また気化させた冷媒ガスが空気中に漏れてしまうと再び液体にはできなくなってしまうので、密閉された回路の中に閉じ込めています。
回路内が冷たくなると冷媒ガスを密閉している熱伝導の良いアルミ製の管が冷えて、ファンによって送風することで冷たい風が出るという仕組みとなっています。
原理としては家庭用エアコンとかわらず、この熱交換によって冷たい風を送っています。
■カーヒーターとの違い
カーエアコンには暖房機能というものはありません。
家庭用エアコンであれば、冷房運動時は室内に冷風を送り屋外に温風を出して暖房運転時にはそれとは逆に冷風を屋外へ出して屋内には温風を送る仕組みとなります。しかし、カーエアコンには暖房機能がなく、エンジンによって温まった冷却水の熱を室内へ送っています。
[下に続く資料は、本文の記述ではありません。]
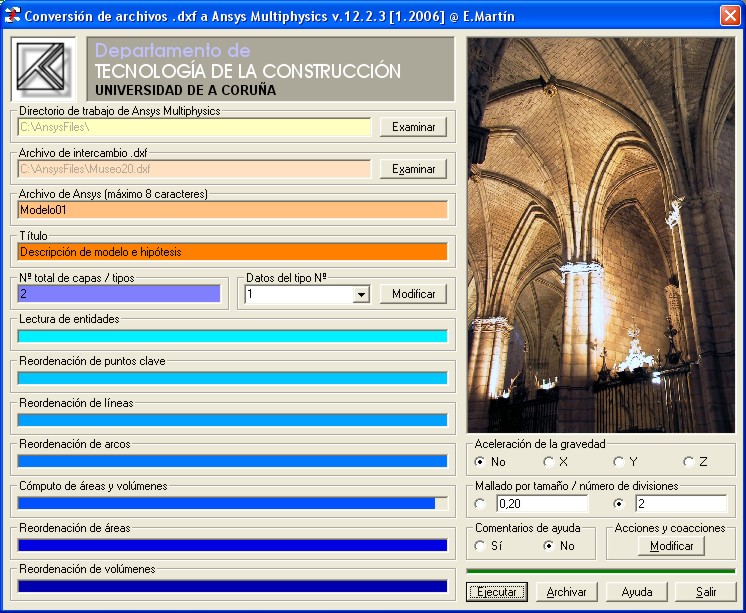746x613 pixels.
Task: Close the conversion window
Action: pos(729,15)
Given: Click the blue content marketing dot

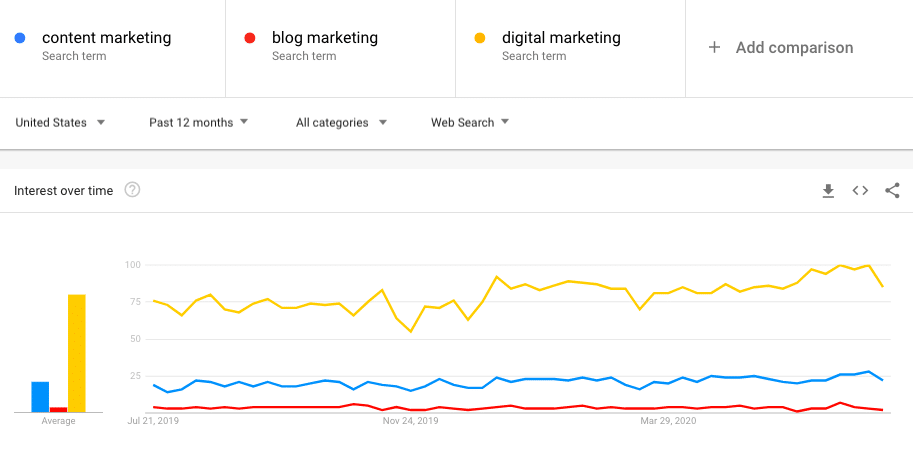Looking at the screenshot, I should click(20, 38).
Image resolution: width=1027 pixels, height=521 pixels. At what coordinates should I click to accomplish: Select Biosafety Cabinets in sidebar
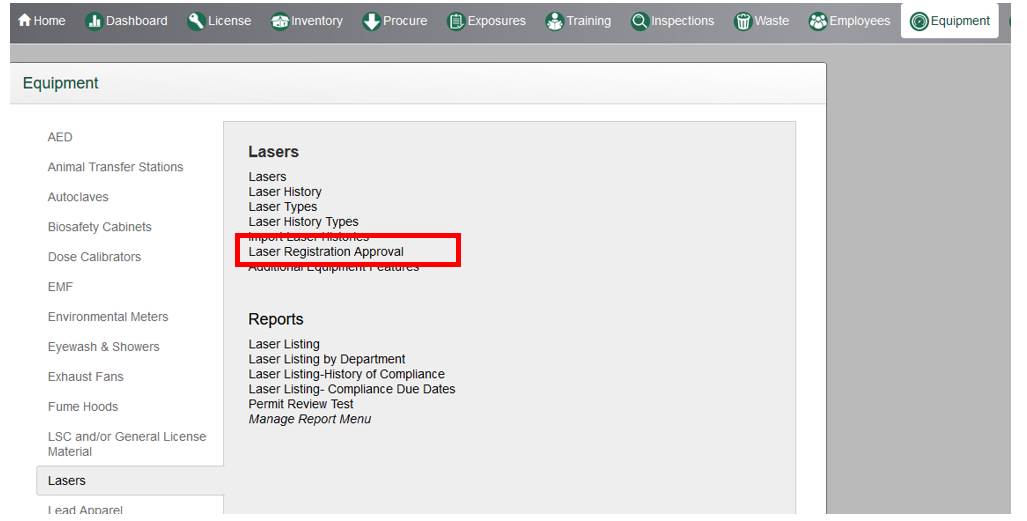(99, 227)
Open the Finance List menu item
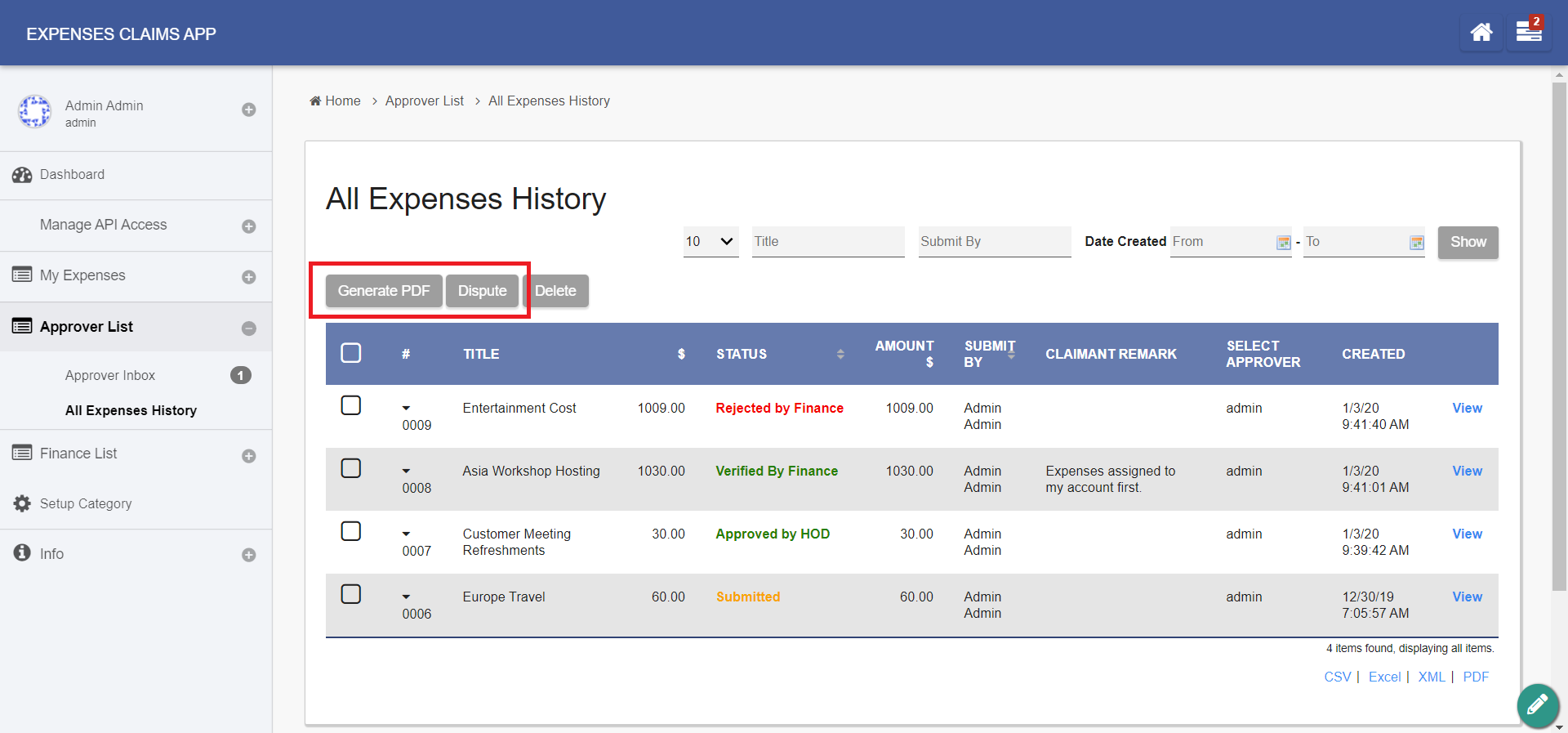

車のエンジンが始動した直後に温風が発生しないのは、エンジンの熱が冷却水に伝わっていないため水温が低いままだからです。しかし、一部の高級車などはエンジンとは別にヒーターがついていて、始動直後でも温風が出るようになっています。
つまり、冷媒ガスの気化によって発生した冷気を送風するのがカークーラーで、暖まった冷却水の熱を送風するのがカーヒーターということになります。
■車のクーラーを使うと燃費は悪化する?
先に結論をいうと、燃費は悪くなってしまいます。
さきほど述べたカーヒーターは、冷却水の熱を利用しているため特別エネルギーを使用しているわけではありません。つまり、車の燃費に影響することはありません。
しかし、カークーラーはコンプレッサーを作動させて冷媒ガスを気化させ、送風して冷風を送るので、パワーのない車であれば1割ほど燃費が悪くなってしまいます。除湿も冷房と同じなので、暖房を使用したときに除湿を使うと少々燃費に影響を及ぼしてしまうかもしれません。
カークーラーを利用するには、コンプレッサーを作動させるパワーが必要となります。アイドリング時にエアコンをつけた場合、微妙に回転数が上昇することがわかると思います。回転数が上がるということは、その分燃料を消費していることになります。
つまり、パワーのある車であればあまり燃費には影響しません。
実際、軽自動車のようにパワーのない車であれば、走行時にエアコンを入れるとパワーが落ちてしまうことを実感できているのではないでしょうか。
- ・燃費への影響
普通自動車…3~5%程度
軽自動車…8~10%程度
少なからず、カークーラーを使うと燃費は悪化してしまいます。